Excerpted data
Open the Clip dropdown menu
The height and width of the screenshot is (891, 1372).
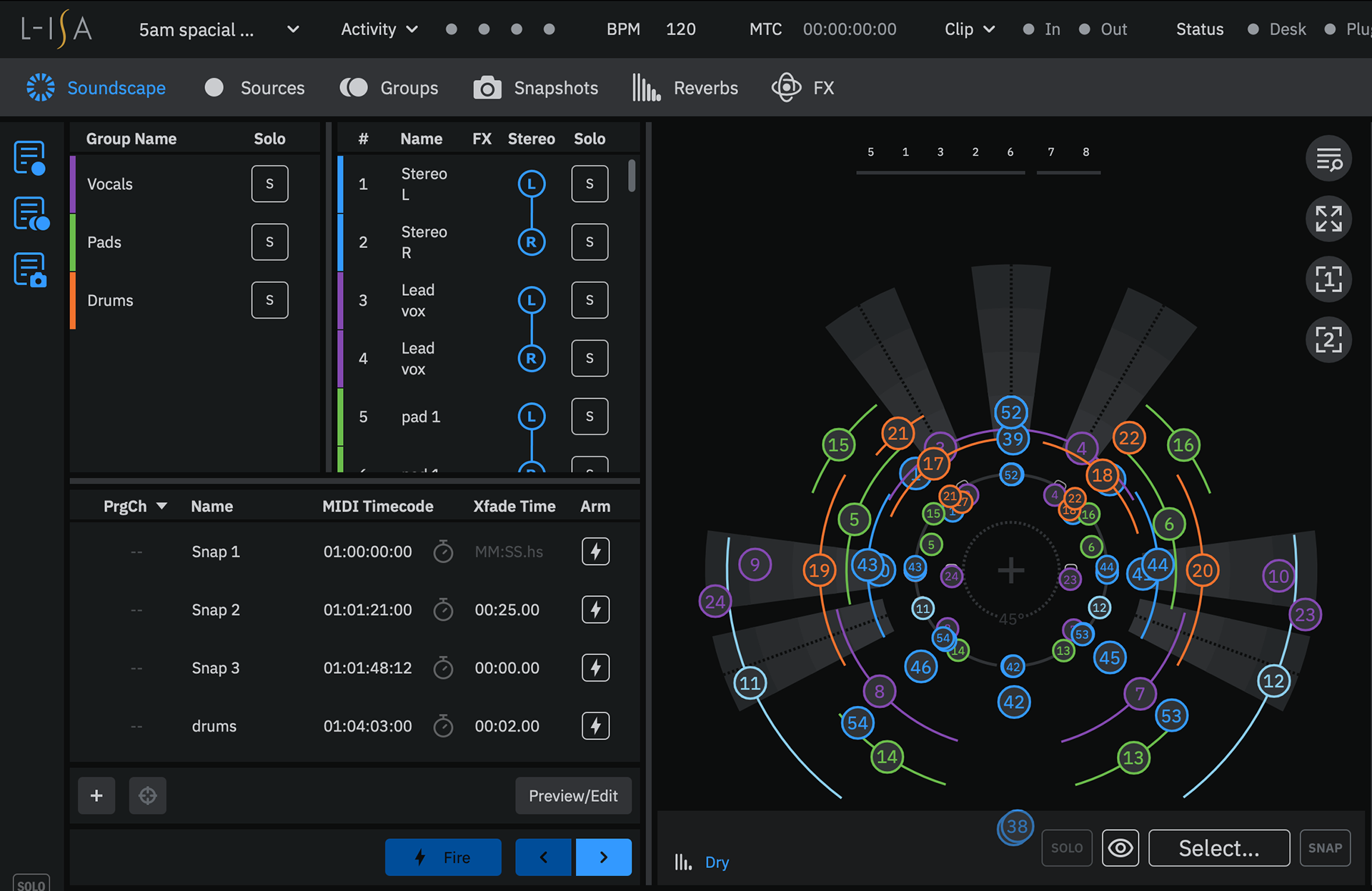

==

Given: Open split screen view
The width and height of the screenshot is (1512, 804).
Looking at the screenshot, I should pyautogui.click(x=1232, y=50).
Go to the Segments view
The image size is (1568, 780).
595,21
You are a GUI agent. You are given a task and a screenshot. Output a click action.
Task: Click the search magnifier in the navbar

Assigned task
Using the entries above, output exactly the lines between the line holding "Open the Clip dropdown menu" and the line holding "The height and", end lines included, and nothing more.

Completed task
Open the Clip dropdown menu
The height and width of the screenshot is (891, 1372).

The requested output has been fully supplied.